Saved data entries
-----

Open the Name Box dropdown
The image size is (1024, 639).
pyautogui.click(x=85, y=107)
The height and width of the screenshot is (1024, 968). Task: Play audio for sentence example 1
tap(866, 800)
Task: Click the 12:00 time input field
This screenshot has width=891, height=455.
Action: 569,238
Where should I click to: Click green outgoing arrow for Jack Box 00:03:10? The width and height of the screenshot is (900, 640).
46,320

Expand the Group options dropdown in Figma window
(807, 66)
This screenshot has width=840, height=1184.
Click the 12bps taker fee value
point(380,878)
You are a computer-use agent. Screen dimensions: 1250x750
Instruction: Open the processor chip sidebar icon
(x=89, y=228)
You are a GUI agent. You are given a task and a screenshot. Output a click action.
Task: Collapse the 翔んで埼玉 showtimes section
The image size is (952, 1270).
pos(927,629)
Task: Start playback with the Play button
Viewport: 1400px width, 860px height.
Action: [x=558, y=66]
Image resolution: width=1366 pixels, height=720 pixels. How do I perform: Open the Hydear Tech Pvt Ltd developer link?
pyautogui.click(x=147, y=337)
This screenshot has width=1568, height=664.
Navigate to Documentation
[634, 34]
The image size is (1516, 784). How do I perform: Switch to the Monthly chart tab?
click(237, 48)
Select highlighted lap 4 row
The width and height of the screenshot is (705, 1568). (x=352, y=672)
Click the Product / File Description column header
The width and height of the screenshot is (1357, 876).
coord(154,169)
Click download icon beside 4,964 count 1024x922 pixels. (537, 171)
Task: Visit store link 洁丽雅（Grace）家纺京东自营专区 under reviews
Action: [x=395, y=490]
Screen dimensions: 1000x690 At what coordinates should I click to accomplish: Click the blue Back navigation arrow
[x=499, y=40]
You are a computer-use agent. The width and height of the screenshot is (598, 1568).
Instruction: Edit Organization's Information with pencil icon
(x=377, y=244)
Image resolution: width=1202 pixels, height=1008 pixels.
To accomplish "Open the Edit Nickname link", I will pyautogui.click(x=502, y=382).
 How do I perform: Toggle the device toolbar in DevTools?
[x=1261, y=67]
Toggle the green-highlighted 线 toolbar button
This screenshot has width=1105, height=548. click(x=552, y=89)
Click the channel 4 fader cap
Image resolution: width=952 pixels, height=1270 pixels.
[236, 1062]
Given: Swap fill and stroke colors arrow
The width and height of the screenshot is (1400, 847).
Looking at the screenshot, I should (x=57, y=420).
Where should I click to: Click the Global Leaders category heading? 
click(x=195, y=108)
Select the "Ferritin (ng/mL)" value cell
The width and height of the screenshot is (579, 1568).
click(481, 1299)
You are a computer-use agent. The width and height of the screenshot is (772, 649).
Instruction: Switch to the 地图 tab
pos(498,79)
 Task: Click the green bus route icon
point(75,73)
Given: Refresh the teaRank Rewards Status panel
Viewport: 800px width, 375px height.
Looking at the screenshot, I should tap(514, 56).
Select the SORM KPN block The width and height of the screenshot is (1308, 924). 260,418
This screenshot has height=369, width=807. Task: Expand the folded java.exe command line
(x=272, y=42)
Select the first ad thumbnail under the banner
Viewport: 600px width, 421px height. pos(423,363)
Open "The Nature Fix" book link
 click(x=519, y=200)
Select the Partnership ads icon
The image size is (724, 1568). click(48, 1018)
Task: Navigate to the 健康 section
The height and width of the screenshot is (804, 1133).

-----

* [What you will do]
Which lines of the records above contain the word "computer"? Report each one in full.

* [Output below]
You are a computer-use agent. Screen dimensions: 1250x750
You are a computer-use agent. The width and height of the screenshot is (598, 1568).
You are a computer-use agent. The width and height of the screenshot is (772, 649).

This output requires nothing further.